Testo della pagina:
Comunitario e Internazionale

Responsabilità sociale d’impresa, il contenzioso nella UE tra diritto e strategie processuali

La competenza nelle controversie internazionali

International law systems, justice, human rights and global business education concept with world flags on a school globe and a gavel on a desk on blue background.

di Andrea Atteritano e Giovanni Zarra*

L’esistenza di norme internazionali a protezione di diritti umani fondamentali, tra cui anche quello a un ambiente salubre, garantisce standard minimi di tutela universali, cui gli attori privati – ivi incluse le multinazionali - sono tenuti a uniformarsi, essendo ormai riconosciuta (tra gli altri dalla Corte europea dei diritti dell’uomo e da alcuni tribunali arbitrali in materia di investimenti) la possibilità di tali norme di generare obblighi in capo a privati.

Atteso lo sviluppo e il consolidamento di tali norme, particolari doveri di vigilanza e reporting sono stati introdotti anche a livello legislativo (specie europeo, ove si segnala da ultimo la Corporate Sustainability Reporting Directive o CSRD, n. 2022/2464), e le false rappresentazioni da parte delle imprese tenute a tale informativa possono essere fonte di responsabilità civile, che le espone al rischio di richieste risarcitorie.

Ma di fronte a quale autorità giudiziaria l’impresa sarebbe chiamata a difendersi?

Materiale archiviato:
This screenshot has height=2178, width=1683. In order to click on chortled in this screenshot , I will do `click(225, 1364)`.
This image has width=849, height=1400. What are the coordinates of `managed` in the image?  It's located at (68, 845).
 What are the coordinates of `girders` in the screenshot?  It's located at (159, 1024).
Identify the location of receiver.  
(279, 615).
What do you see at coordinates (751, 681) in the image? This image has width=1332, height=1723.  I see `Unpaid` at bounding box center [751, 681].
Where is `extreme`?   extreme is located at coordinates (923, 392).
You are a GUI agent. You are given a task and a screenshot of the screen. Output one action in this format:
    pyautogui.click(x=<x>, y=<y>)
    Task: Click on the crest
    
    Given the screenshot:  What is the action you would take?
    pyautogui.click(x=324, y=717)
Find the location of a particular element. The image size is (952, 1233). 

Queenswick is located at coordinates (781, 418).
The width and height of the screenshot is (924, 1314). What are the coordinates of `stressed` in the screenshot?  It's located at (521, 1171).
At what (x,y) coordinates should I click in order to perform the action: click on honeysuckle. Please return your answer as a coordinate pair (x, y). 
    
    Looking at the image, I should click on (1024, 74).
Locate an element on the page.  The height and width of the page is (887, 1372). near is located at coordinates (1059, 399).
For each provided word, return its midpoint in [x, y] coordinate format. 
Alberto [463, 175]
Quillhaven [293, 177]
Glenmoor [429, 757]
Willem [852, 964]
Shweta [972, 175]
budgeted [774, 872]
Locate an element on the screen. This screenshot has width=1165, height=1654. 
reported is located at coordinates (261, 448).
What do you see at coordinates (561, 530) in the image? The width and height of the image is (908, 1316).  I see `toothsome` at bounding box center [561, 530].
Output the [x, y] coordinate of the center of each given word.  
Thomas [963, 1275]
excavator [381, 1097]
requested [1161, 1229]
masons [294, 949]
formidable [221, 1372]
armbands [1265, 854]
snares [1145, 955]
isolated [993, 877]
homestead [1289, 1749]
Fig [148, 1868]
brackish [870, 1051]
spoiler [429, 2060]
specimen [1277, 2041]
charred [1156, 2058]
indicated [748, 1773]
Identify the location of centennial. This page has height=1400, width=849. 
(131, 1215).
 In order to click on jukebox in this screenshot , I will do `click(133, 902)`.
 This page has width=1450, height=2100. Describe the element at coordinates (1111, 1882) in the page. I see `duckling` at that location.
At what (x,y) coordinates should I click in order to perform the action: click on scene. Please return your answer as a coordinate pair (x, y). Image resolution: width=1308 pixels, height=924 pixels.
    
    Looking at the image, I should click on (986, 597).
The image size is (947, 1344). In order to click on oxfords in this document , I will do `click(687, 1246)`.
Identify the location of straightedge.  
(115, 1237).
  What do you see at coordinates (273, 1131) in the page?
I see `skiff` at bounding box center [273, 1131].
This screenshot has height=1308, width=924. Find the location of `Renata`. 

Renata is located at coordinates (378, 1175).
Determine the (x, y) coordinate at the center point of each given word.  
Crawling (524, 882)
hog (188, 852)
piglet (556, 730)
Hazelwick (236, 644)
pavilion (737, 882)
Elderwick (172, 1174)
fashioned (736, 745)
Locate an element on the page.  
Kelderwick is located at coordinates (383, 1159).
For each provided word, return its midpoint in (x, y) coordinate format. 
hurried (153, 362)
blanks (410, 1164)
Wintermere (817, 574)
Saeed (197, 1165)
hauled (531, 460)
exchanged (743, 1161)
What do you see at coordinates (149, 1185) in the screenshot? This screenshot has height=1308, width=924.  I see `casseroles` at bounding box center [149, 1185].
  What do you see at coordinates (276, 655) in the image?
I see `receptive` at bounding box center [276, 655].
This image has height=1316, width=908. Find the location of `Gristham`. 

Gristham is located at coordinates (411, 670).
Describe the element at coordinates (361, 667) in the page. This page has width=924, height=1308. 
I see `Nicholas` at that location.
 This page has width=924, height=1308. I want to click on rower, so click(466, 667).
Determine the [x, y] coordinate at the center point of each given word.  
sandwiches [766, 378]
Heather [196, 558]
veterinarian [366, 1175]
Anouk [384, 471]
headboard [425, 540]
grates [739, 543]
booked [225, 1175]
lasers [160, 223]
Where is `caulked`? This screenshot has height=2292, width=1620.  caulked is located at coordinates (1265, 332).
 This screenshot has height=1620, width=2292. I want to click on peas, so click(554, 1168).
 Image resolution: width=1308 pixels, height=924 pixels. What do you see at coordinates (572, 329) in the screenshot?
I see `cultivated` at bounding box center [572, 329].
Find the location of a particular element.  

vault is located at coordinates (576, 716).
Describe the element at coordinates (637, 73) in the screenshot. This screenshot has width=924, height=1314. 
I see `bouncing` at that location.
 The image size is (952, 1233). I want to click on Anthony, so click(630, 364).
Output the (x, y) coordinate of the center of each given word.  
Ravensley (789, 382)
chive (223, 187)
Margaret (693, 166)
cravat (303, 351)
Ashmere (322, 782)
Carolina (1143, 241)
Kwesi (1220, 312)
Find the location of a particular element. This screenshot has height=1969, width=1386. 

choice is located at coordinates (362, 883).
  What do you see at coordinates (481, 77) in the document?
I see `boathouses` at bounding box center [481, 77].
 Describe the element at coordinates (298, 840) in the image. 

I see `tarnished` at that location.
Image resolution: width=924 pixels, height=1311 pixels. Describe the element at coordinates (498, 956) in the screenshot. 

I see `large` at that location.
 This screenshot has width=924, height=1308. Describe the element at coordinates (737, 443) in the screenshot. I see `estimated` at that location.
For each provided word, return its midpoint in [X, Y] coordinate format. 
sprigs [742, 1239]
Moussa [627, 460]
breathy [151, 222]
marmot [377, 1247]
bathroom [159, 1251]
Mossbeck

Il tuo compito: Trascrivi fedelmente il tratto dell'articolo sulla responsabilità sociale d'impresa che va da "La competenza nelle" fino a "on blue background.", incluse queste parole. Per svolgere l'esercizio il materiale non è necessario.

Soluzione dell'esercizio:
La competenza nelle controversie internazionali

International law systems, justice, human rights and global business education concept with world flags on a school globe and a gavel on a desk on blue background.